- Opening Delimiter -

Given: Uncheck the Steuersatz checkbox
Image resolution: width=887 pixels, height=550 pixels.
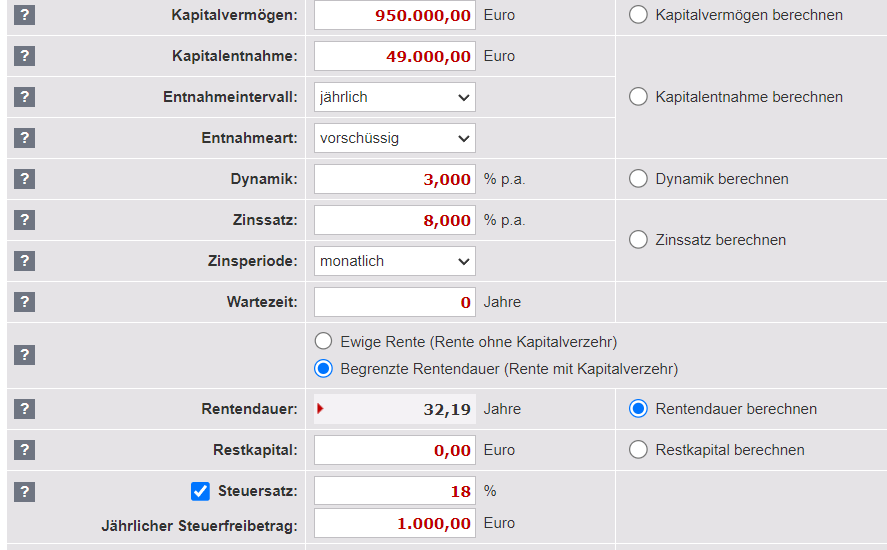Looking at the screenshot, I should [200, 491].
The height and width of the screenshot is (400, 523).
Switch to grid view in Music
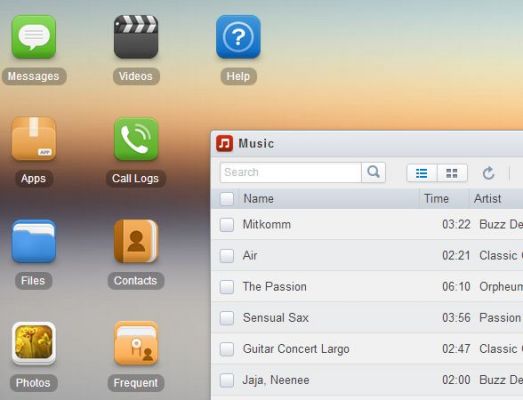[x=452, y=173]
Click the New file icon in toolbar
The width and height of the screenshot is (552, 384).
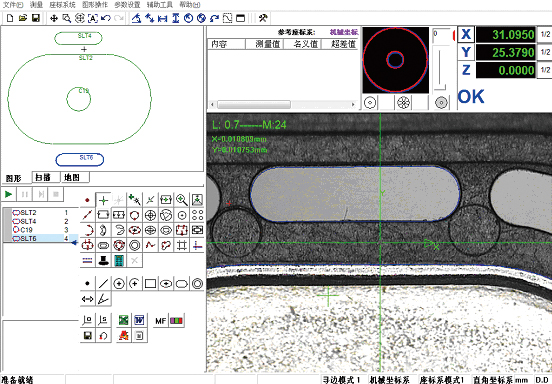[10, 18]
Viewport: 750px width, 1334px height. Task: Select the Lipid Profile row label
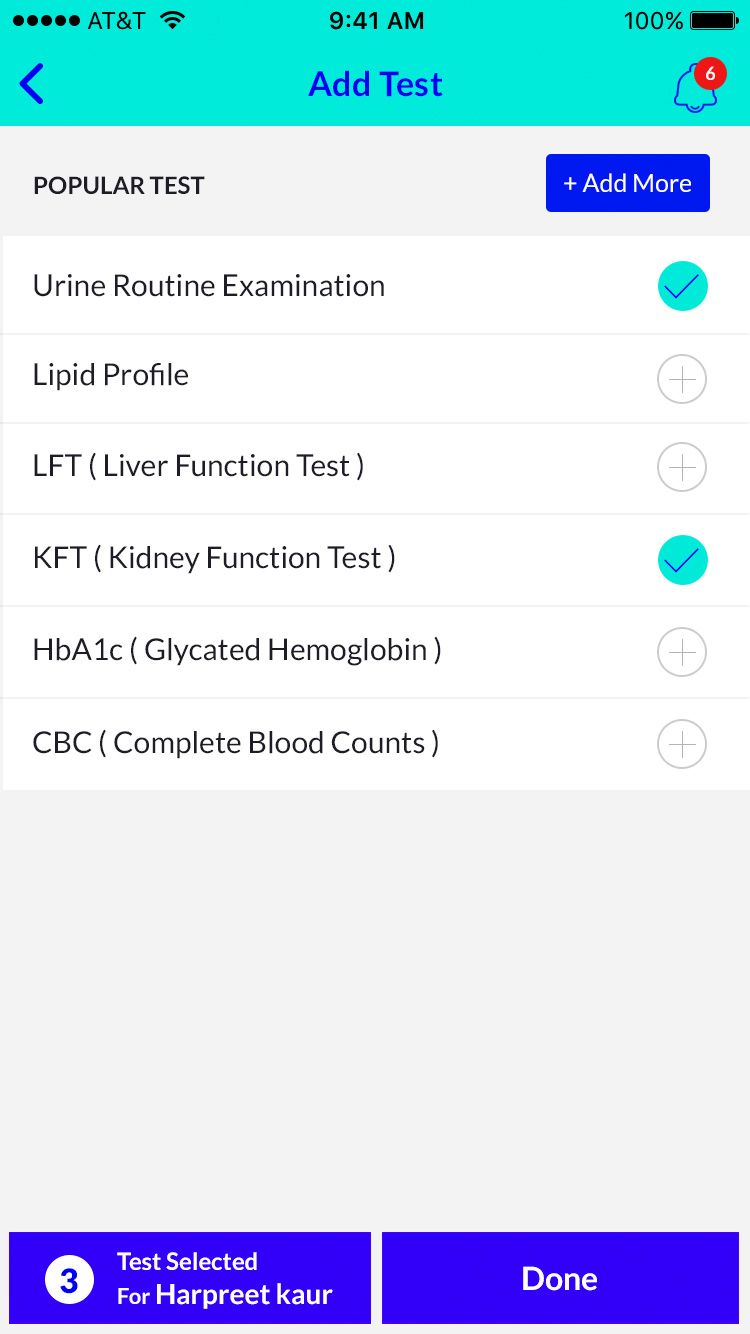point(111,375)
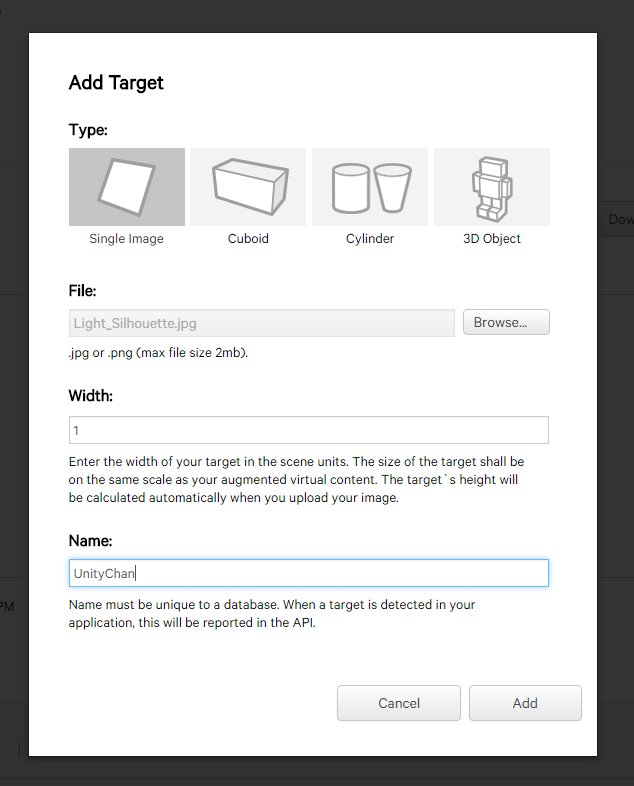Confirm by clicking the Add button
Screen dimensions: 634x786
point(525,703)
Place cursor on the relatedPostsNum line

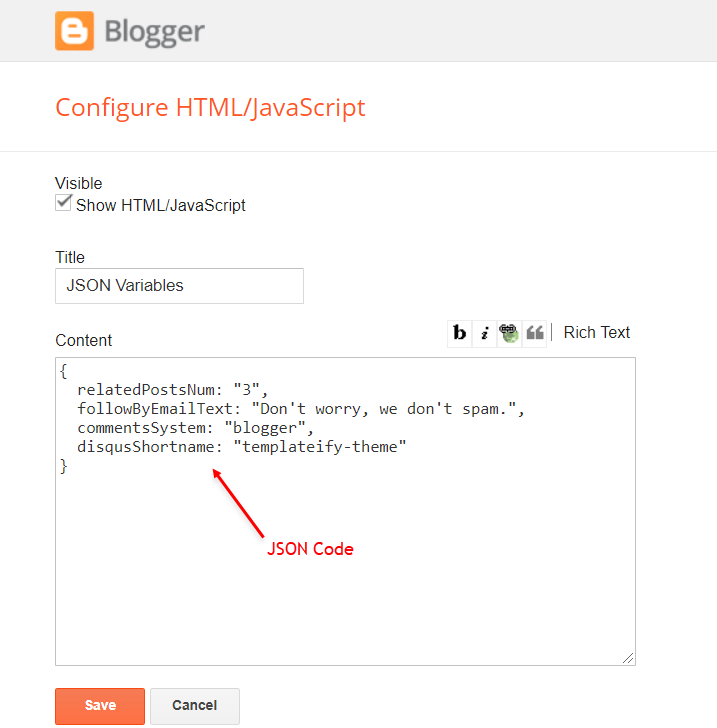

- Closing Delimiter -

EXERCISE =
Reproduce the whole listing verbatim. Pictures stay out of the copy.

RESPONSE AREA =
Given: Uncheck the Steuersatz checkbox
Image resolution: width=887 pixels, height=550 pixels.
Looking at the screenshot, I should [200, 491].
The height and width of the screenshot is (400, 523).
Switch to grid view in Music
[x=452, y=173]
Click the New file icon in toolbar
The width and height of the screenshot is (552, 384).
[10, 18]
Viewport: 750px width, 1334px height. Task: Select the Lipid Profile row label
point(111,375)
Confirm by clicking the Add button
Screen dimensions: 634x786
point(525,703)
Place cursor on the relatedPostsNum line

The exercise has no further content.